Позднее я с глубоким прискорбием узнал, что пан Фольтэн скончался в нищете; мои книги, в частности редкое и ныне недоступное издание Кузена 1849 года, после его смерти, по всей вероятности, погибли. Жаль, очень жаль, что молодой талантливый композитор, по-видимому, не закончил свою оперу об Абеляре и Элоизе; это поистине редкий случай, когда художник подошел к материалу, привлекшему к себе его чувства, с такой глубокой серьезностью и специальной подготовкой.
6
Д-Р Й. ПЕТРУ
Текст к "Юдифи"
Пану Фольтэну меня представили в театре, на какой-то премьере. Я слышал о нем и раньше как о необыкновенно богатом человеке, боготворящем искусство. При первом знакомстве он произвел на меня впечатление человека тщеславного и аффектированного, но в общем сердечного. Мне не понравились его бакены, монокль, золотая цепочка на запястье, вся его надушенная элегантность. Сказать по правде, я подумал: сноб. Он с необычайным жаром и восторгом долго пожимал мне руку и тотчас же пригласил к себе: "К пани Шарлотте и ко мне, на наши интимные музыкальные вечера", как он выразился. Он настаивал до тех пор, пока я не согласился, хотя и с неохотой, и через некоторое время мне пришло печатное приглашение на soiree rnusicale chez Mme et Maftre Beda Folten. Comme chez soi.
Мне довелось присутствовать лишь на одном таком вечере. Фольтэн с развевающимся галстуком и в бархатном сюртуке приветствовал меня с сердечностью, которая переливалась через край.
- Проходите, проходите, - разносился его звучный голос, - вы здесь в мире искусства!
Его жена оказалась довольно бесцветной и какой-то малокровной особой, но производила впечатление весьма достойной дамы. Она чем-то напомнила мне евангельскую Марту, которая нужна лишь для того, чтобы заботиться oб еде и питье; только порою она робко и как-то по-матерински улыбалась оставшемуся в одиночестве гостю, с которым совершенно не знала, о чем говорить.
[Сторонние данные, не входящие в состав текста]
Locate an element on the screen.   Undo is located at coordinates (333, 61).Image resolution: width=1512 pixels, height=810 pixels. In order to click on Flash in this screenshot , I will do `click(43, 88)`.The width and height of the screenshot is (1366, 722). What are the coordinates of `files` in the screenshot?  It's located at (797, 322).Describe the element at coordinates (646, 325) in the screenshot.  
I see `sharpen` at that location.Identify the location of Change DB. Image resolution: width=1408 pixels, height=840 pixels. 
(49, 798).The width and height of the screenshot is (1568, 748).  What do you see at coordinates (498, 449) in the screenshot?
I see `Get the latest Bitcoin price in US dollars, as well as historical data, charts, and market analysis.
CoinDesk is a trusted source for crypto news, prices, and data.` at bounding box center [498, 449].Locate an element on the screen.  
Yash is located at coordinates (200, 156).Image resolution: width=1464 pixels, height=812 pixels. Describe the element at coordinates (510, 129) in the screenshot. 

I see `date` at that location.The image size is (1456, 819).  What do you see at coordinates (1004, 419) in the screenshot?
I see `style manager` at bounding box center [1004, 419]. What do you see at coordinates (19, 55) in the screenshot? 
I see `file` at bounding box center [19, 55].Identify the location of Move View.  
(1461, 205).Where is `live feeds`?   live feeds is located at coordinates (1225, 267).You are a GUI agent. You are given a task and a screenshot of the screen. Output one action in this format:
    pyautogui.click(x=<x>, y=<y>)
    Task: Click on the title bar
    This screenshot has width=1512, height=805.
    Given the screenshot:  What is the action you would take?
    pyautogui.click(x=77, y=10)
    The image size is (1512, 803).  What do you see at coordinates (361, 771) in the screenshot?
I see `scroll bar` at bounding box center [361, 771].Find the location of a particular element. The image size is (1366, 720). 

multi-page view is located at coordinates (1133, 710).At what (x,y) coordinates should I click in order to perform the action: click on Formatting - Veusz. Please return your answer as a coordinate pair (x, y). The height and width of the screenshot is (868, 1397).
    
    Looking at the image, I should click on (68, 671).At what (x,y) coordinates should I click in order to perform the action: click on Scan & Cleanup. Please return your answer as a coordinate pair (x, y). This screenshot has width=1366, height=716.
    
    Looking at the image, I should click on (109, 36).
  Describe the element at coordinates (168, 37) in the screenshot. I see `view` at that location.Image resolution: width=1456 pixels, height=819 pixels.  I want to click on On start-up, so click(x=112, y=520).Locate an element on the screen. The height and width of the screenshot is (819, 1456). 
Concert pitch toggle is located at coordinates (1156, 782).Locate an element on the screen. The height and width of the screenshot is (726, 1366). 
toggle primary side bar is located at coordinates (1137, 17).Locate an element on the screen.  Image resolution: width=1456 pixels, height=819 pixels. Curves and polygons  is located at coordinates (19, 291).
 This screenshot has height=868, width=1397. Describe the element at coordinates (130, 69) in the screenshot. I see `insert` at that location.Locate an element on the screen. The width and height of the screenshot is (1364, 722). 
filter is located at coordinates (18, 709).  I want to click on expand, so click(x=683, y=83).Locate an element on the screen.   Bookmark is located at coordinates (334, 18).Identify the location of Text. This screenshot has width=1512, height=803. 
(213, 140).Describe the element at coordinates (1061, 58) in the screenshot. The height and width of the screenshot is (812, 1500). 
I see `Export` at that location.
Зато здесь прислуживали два приглашенных из кафе официанта, хорошо мне знакомых; их облачили в короткие панталоны, шелковые чулки и даже в белые напудренные парики, чтобы они лучше потели, разнося чай и шампанское. Народу там было человек сорок, и многих я знал; добрая половина из них, как и я, пребывали в состоянии недоумения, в то время как другая спешила наполнить свои желудки пищей и вином. Во всем чувствовалась какая-то принужденность и неестественность.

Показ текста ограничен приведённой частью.